▶ _WHAT YOU WILL DO_
The lines wanted are those from the one containing "Task: Click the add tab list icon" to the last line of the entries below; output them exactly, leaving out pictures.

-- THE INPUT follows --

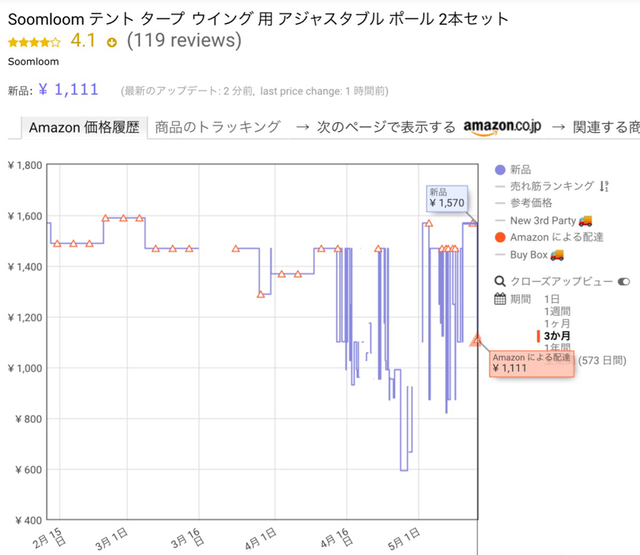Click the calendar 期間 icon
The image size is (640, 555).
[x=500, y=299]
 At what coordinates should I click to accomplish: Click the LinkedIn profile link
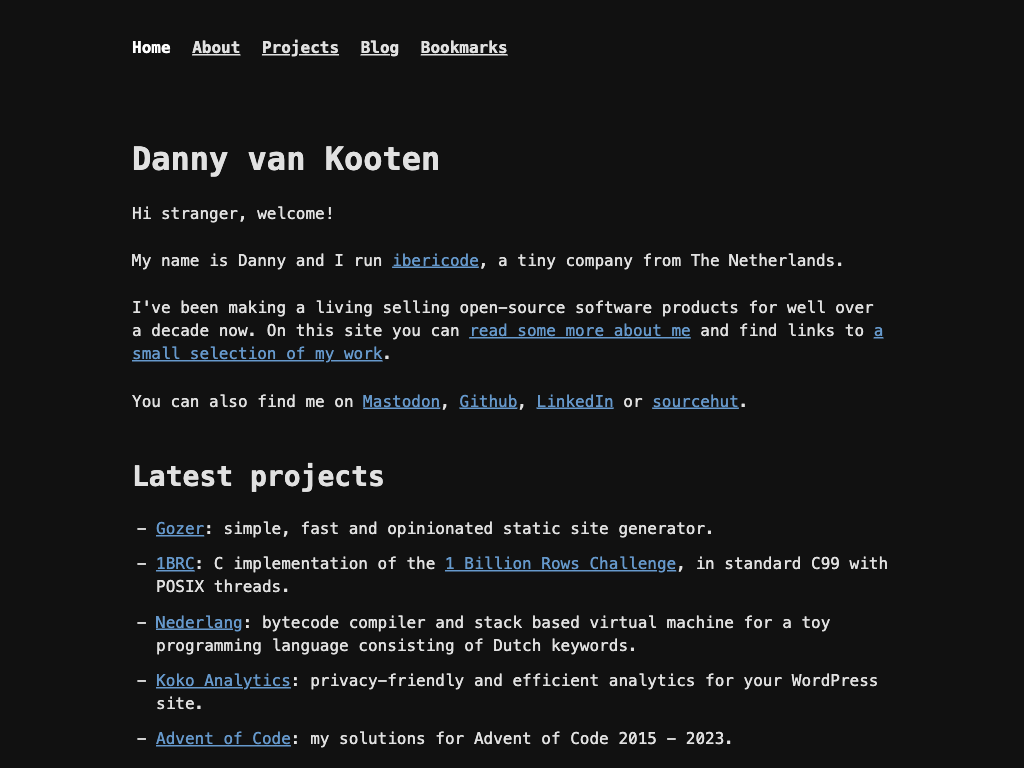point(575,401)
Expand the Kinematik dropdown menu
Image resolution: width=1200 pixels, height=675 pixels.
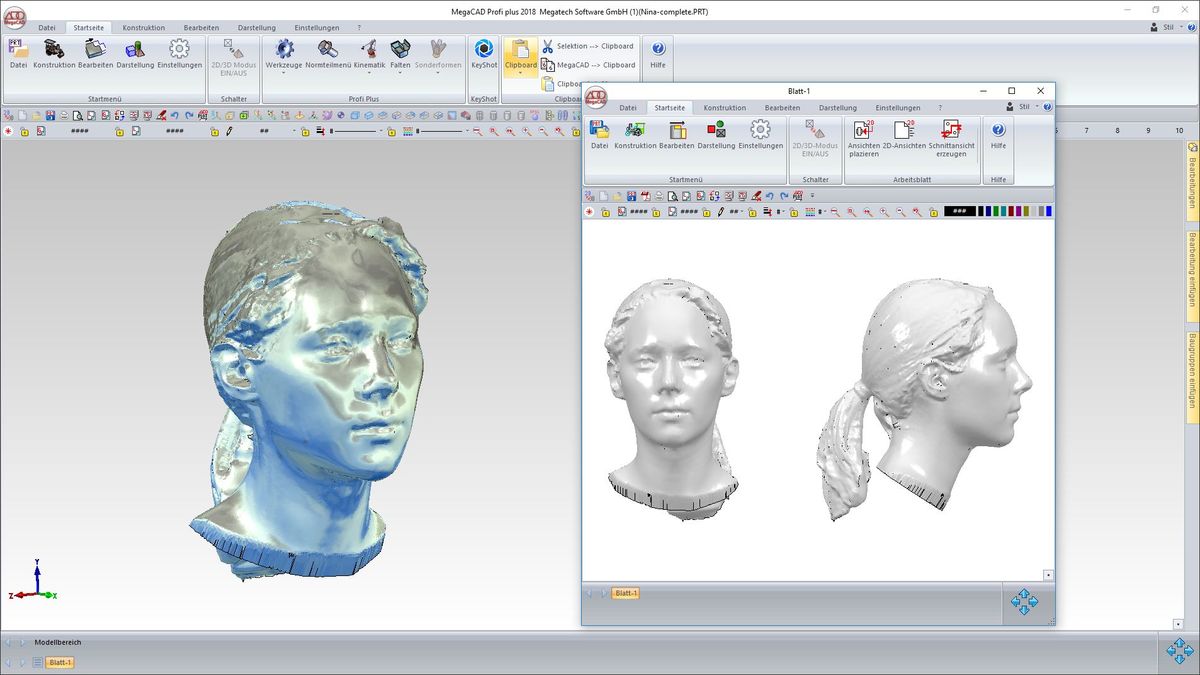(369, 73)
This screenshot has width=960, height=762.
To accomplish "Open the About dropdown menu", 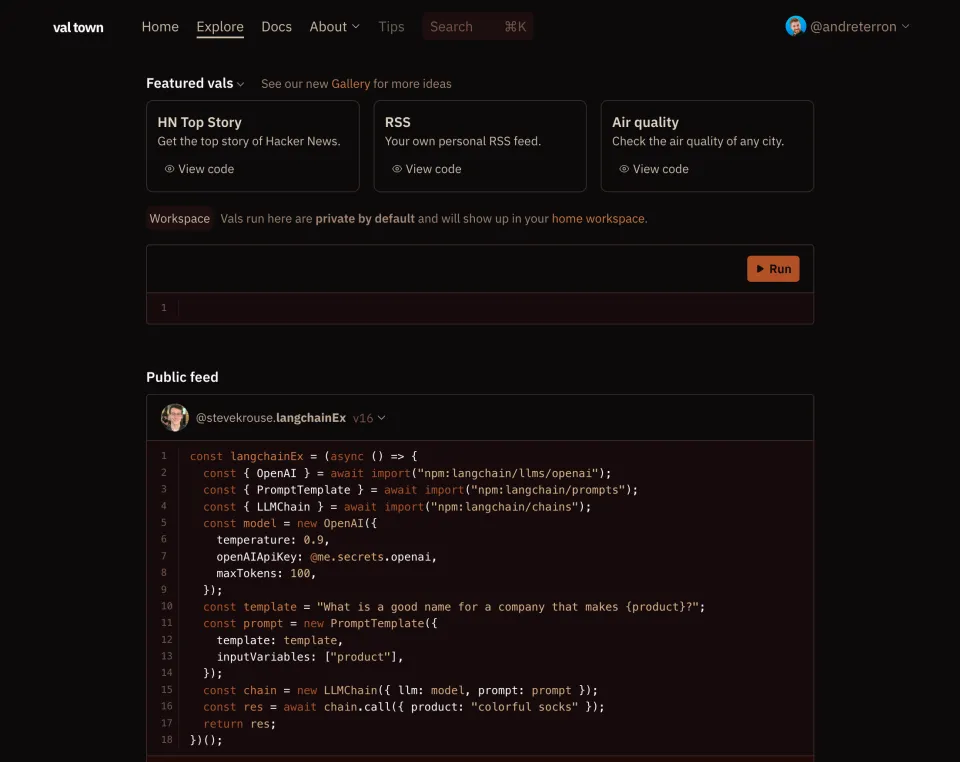I will pyautogui.click(x=334, y=27).
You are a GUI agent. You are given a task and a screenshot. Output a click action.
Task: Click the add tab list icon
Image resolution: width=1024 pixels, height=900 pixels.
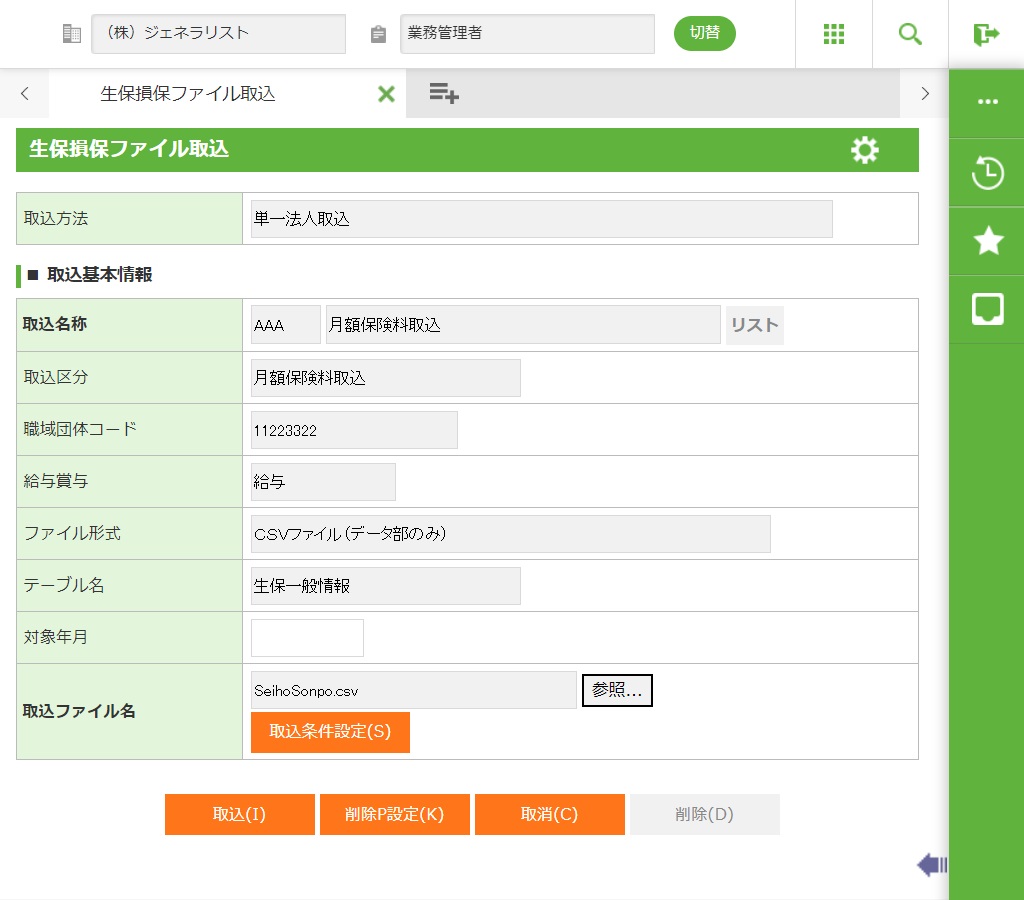pos(443,94)
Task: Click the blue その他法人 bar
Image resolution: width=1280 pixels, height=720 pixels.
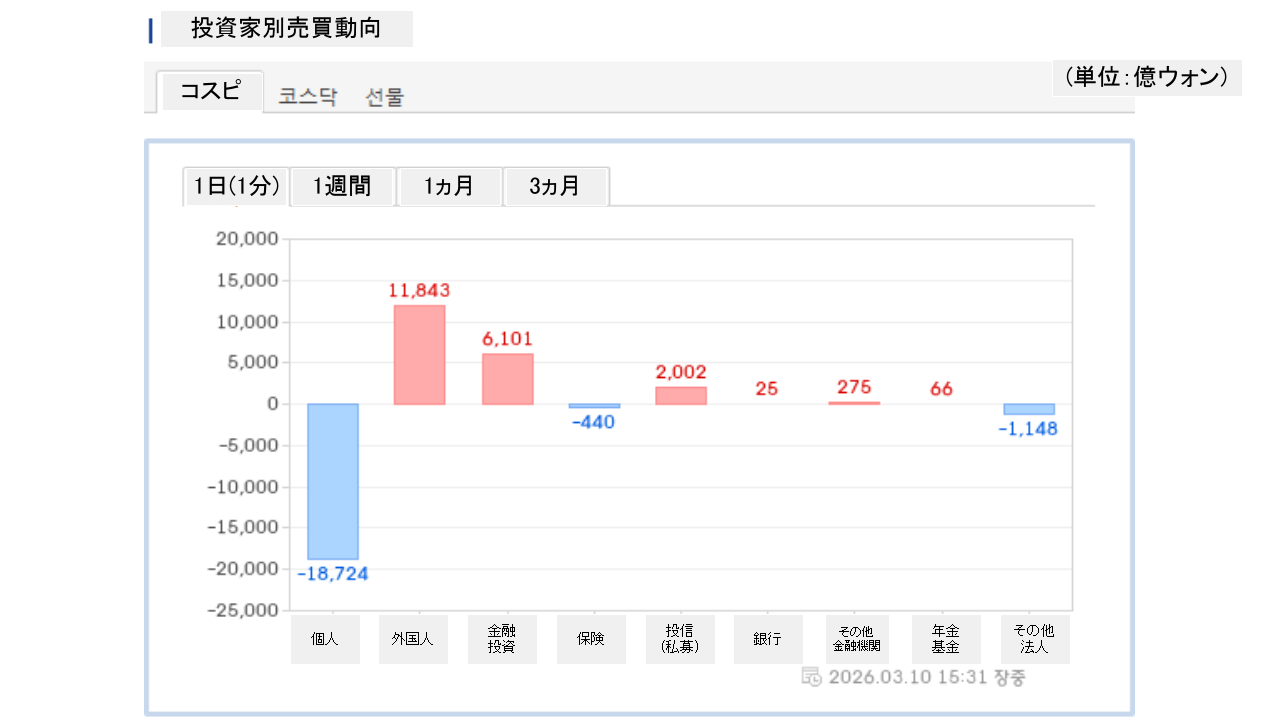Action: tap(1029, 409)
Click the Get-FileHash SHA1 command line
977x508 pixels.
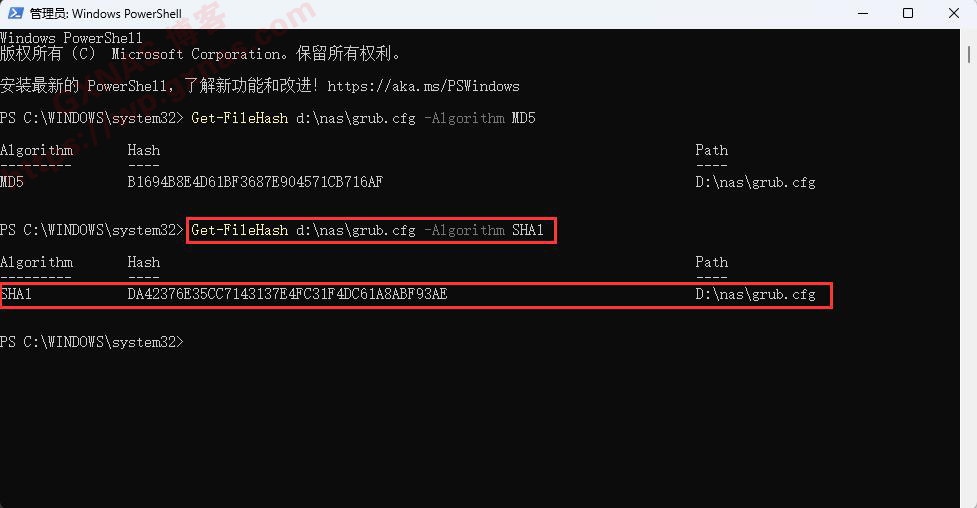click(367, 230)
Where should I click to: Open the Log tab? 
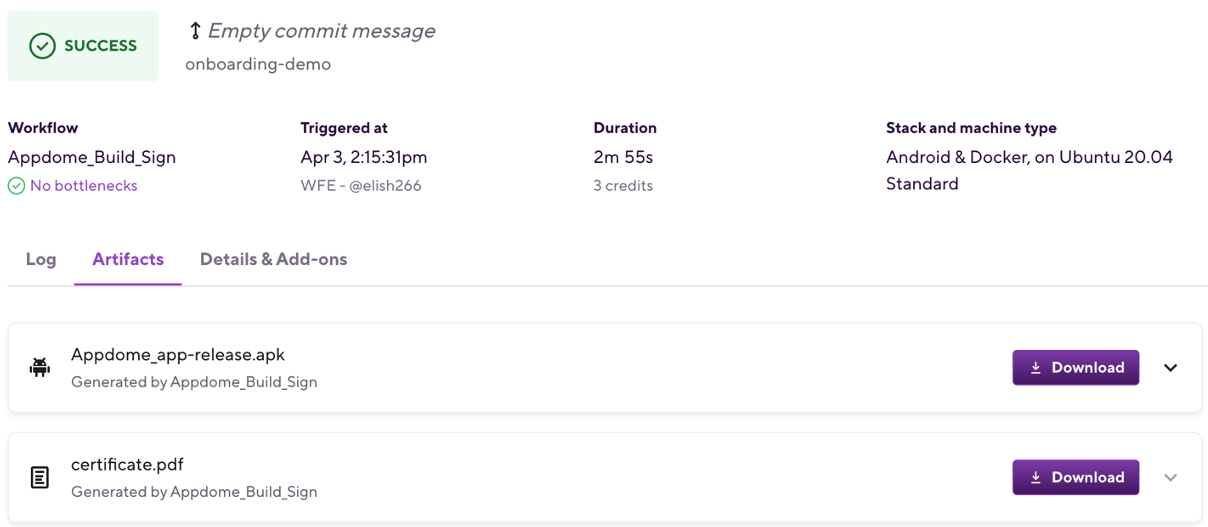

-- THE INPUT concluded --

▶ _EXERCISE RESPONSE_
Task: Click the add tab list icon
Image resolution: width=1024 pixels, height=900 pixels.
pos(443,94)
Task: Click the blue その他法人 bar
Image resolution: width=1280 pixels, height=720 pixels.
Action: tap(1029, 409)
Click the Get-FileHash SHA1 command line
977x508 pixels.
click(367, 230)
Where should I click to: Open the Log tab? 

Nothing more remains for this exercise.